> _TASK STATEMENT_
Omit the pictures and copy the entries exactly.

********************

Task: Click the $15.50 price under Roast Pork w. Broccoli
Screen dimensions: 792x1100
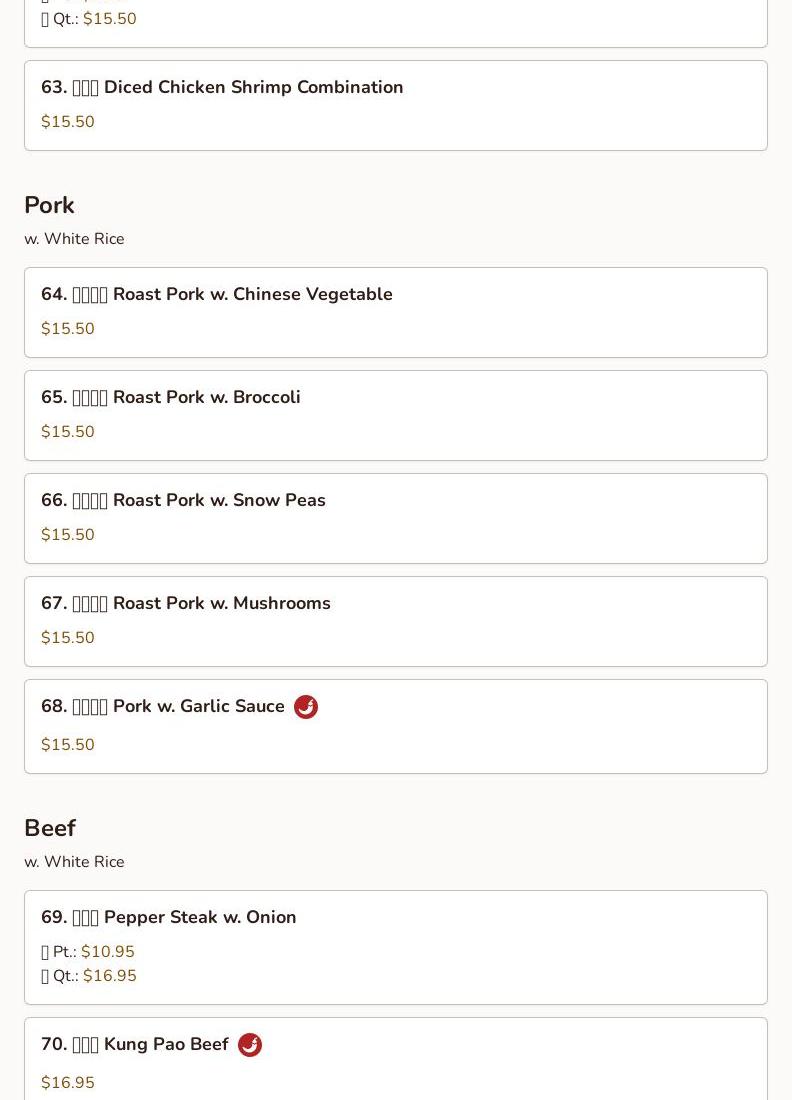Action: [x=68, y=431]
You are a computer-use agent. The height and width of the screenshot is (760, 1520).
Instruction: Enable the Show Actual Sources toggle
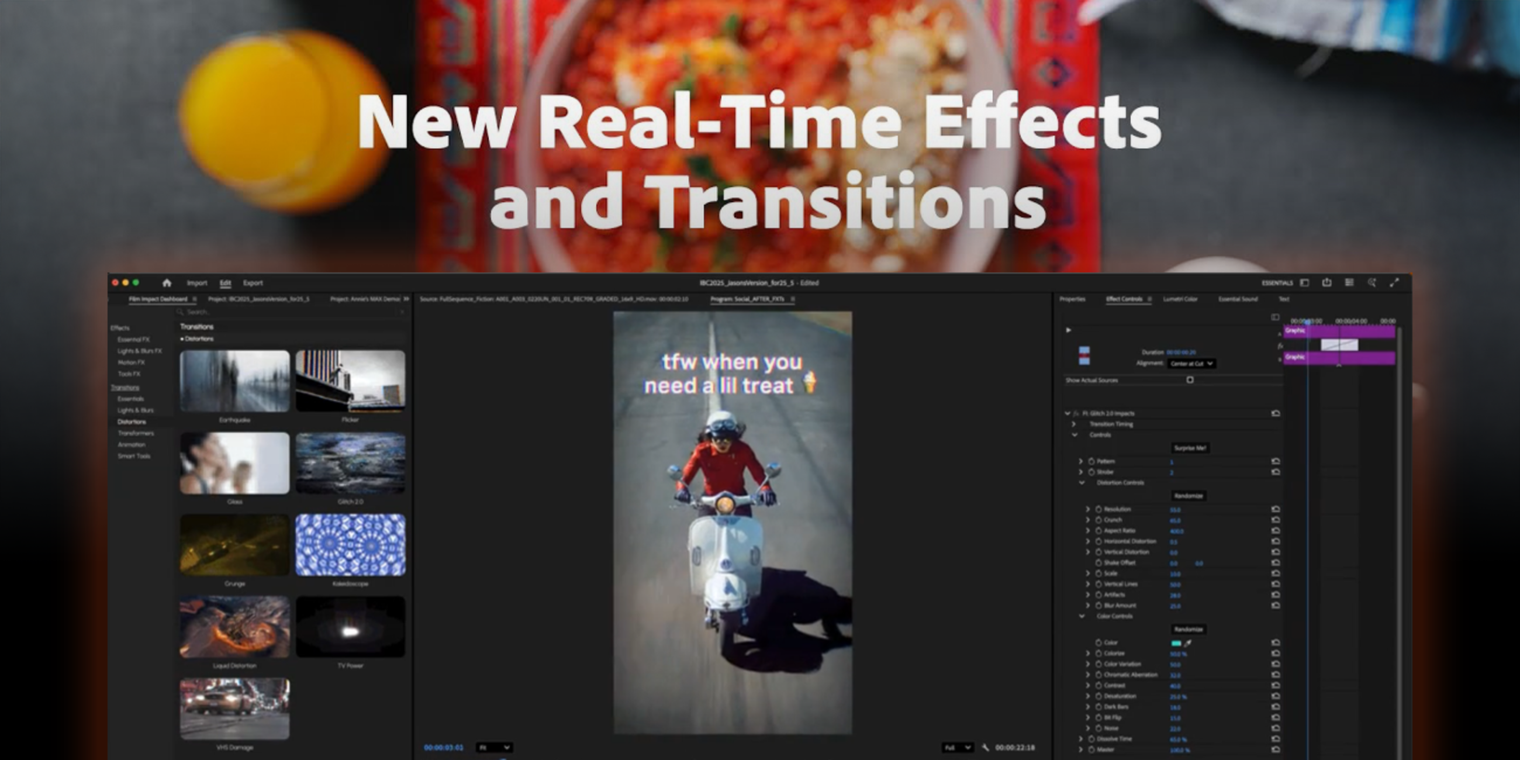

********************

> _RESPONSE FOR THIS EXERCISE_
Task: Click the $15.50 price under Roast Pork w. Broccoli
Screen dimensions: 792x1100
Action: [x=68, y=431]
You are a computer-use agent. The height and width of the screenshot is (760, 1520).
Instruction: Enable the Show Actual Sources toggle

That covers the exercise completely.